▸ Task requirements:
Reproduce every record precisely, leaving no line out.

▸ Source information:
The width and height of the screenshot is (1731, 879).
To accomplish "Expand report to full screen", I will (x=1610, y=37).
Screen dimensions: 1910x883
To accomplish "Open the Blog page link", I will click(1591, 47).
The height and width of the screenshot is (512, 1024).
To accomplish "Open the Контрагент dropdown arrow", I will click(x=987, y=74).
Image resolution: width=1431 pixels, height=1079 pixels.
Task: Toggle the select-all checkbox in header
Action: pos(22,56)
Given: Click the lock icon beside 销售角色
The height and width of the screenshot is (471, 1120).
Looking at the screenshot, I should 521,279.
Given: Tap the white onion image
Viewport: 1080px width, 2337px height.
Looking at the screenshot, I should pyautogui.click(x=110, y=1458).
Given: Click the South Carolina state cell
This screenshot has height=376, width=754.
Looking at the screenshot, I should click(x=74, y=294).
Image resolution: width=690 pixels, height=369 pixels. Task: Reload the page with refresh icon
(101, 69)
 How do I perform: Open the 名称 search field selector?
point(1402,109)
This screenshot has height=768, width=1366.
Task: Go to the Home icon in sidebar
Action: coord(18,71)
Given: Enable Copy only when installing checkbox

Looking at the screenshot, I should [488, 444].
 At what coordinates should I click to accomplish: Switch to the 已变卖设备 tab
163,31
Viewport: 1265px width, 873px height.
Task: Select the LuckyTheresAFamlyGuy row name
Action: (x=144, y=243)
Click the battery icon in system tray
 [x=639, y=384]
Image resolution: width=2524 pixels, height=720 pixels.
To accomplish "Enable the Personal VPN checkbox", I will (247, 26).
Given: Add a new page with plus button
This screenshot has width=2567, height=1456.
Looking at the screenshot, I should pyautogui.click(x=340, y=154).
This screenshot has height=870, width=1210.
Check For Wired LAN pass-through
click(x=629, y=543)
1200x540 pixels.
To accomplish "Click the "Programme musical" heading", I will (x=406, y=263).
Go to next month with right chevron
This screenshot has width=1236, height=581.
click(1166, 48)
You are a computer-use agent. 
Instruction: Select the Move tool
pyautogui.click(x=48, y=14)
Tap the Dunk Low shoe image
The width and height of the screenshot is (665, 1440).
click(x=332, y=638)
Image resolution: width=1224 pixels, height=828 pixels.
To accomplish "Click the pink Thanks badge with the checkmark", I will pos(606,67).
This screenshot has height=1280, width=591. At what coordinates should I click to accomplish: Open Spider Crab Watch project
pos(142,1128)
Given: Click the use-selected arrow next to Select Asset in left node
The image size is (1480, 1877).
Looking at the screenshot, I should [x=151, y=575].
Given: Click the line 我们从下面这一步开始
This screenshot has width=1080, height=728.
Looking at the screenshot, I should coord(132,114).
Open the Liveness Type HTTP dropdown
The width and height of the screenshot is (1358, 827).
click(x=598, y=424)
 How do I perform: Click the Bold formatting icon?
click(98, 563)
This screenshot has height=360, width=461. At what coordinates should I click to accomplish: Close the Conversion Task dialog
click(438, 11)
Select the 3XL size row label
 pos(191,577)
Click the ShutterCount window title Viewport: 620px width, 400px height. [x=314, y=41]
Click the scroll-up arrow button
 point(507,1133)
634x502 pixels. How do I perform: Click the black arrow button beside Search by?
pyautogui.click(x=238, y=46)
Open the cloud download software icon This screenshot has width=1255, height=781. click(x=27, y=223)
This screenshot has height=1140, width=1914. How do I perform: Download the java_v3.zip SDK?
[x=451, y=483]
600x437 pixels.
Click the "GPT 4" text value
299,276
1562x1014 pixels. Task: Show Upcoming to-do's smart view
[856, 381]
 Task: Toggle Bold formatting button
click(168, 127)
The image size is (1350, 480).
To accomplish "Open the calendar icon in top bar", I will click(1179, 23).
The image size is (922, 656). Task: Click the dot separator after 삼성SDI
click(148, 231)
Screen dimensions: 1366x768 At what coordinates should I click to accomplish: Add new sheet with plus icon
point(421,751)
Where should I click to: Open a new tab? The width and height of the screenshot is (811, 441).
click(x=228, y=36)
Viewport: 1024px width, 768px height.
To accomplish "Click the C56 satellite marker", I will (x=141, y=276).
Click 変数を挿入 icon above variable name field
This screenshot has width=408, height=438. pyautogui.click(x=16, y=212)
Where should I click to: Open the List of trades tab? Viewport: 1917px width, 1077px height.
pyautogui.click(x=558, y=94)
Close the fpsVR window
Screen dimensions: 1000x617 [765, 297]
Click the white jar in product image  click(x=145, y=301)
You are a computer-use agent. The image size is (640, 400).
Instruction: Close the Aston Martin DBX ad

▸ Solution to this task:
The width and height of the screenshot is (1731, 879).
To accomplish "Expand report to full screen", I will (x=1610, y=37).
Screen dimensions: 1910x883
To accomplish "Open the Blog page link", I will click(1591, 47).
The height and width of the screenshot is (512, 1024).
To accomplish "Open the Контрагент dropdown arrow", I will click(x=987, y=74).
Image resolution: width=1431 pixels, height=1079 pixels.
Task: Toggle the select-all checkbox in header
Action: pos(22,56)
Given: Click the lock icon beside 销售角色
The height and width of the screenshot is (471, 1120).
Looking at the screenshot, I should 521,279.
Given: Tap the white onion image
Viewport: 1080px width, 2337px height.
Looking at the screenshot, I should pyautogui.click(x=110, y=1458).
Given: Click the South Carolina state cell
This screenshot has height=376, width=754.
Looking at the screenshot, I should click(x=74, y=294).
Image resolution: width=690 pixels, height=369 pixels. Task: Reload the page with refresh icon
(101, 69)
 How do I perform: Open the 名称 search field selector?
point(1402,109)
This screenshot has height=768, width=1366.
Task: Go to the Home icon in sidebar
Action: coord(18,71)
Given: Enable Copy only when installing checkbox

Looking at the screenshot, I should [488, 444].
 At what coordinates should I click to accomplish: Switch to the 已变卖设备 tab
163,31
Viewport: 1265px width, 873px height.
Task: Select the LuckyTheresAFamlyGuy row name
Action: (x=144, y=243)
Click the battery icon in system tray
 [x=639, y=384]
Image resolution: width=2524 pixels, height=720 pixels.
To accomplish "Enable the Personal VPN checkbox", I will (247, 26).
Given: Add a new page with plus button
This screenshot has width=2567, height=1456.
Looking at the screenshot, I should pyautogui.click(x=340, y=154).
This screenshot has height=870, width=1210.
Check For Wired LAN pass-through
click(x=629, y=543)
1200x540 pixels.
To accomplish "Click the "Programme musical" heading", I will (x=406, y=263).
Go to next month with right chevron
This screenshot has width=1236, height=581.
click(1166, 48)
You are a computer-use agent. 
Instruction: Select the Move tool
pyautogui.click(x=48, y=14)
Tap the Dunk Low shoe image
The width and height of the screenshot is (665, 1440).
click(x=332, y=638)
Image resolution: width=1224 pixels, height=828 pixels.
To accomplish "Click the pink Thanks badge with the checkmark", I will pos(606,67).
This screenshot has height=1280, width=591. At what coordinates should I click to accomplish: Open Spider Crab Watch project
pos(142,1128)
Given: Click the use-selected arrow next to Select Asset in left node
The image size is (1480, 1877).
Looking at the screenshot, I should [x=151, y=575].
Given: Click the line 我们从下面这一步开始
This screenshot has width=1080, height=728.
Looking at the screenshot, I should coord(132,114).
Open the Liveness Type HTTP dropdown
The width and height of the screenshot is (1358, 827).
click(x=598, y=424)
 How do I perform: Click the Bold formatting icon?
click(98, 563)
This screenshot has height=360, width=461. At what coordinates should I click to accomplish: Close the Conversion Task dialog
click(438, 11)
Select the 3XL size row label
 pos(191,577)
Click the ShutterCount window title Viewport: 620px width, 400px height. [x=314, y=41]
Click the scroll-up arrow button
 point(507,1133)
634x502 pixels. How do I perform: Click the black arrow button beside Search by?
pyautogui.click(x=238, y=46)
Open the cloud download software icon This screenshot has width=1255, height=781. click(x=27, y=223)
This screenshot has height=1140, width=1914. How do I perform: Download the java_v3.zip SDK?
[x=451, y=483]
600x437 pixels.
Click the "GPT 4" text value
299,276
1562x1014 pixels. Task: Show Upcoming to-do's smart view
[856, 381]
 Task: Toggle Bold formatting button
click(168, 127)
The image size is (1350, 480).
To accomplish "Open the calendar icon in top bar", I will click(1179, 23).
The image size is (922, 656). Task: Click the dot separator after 삼성SDI
click(148, 231)
Screen dimensions: 1366x768 At what coordinates should I click to accomplish: Add new sheet with plus icon
point(421,751)
Where should I click to: Open a new tab? The width and height of the screenshot is (811, 441).
click(x=228, y=36)
Viewport: 1024px width, 768px height.
To accomplish "Click the C56 satellite marker", I will (x=141, y=276).
Click 変数を挿入 icon above variable name field
This screenshot has width=408, height=438. pyautogui.click(x=16, y=212)
Where should I click to: Open the List of trades tab? Viewport: 1917px width, 1077px height.
pyautogui.click(x=558, y=94)
Close the fpsVR window
Screen dimensions: 1000x617 [765, 297]
Click the white jar in product image  click(x=145, y=301)
You are a computer-use agent. The image size is (640, 400).
Instruction: Close the Aston Martin DBX ad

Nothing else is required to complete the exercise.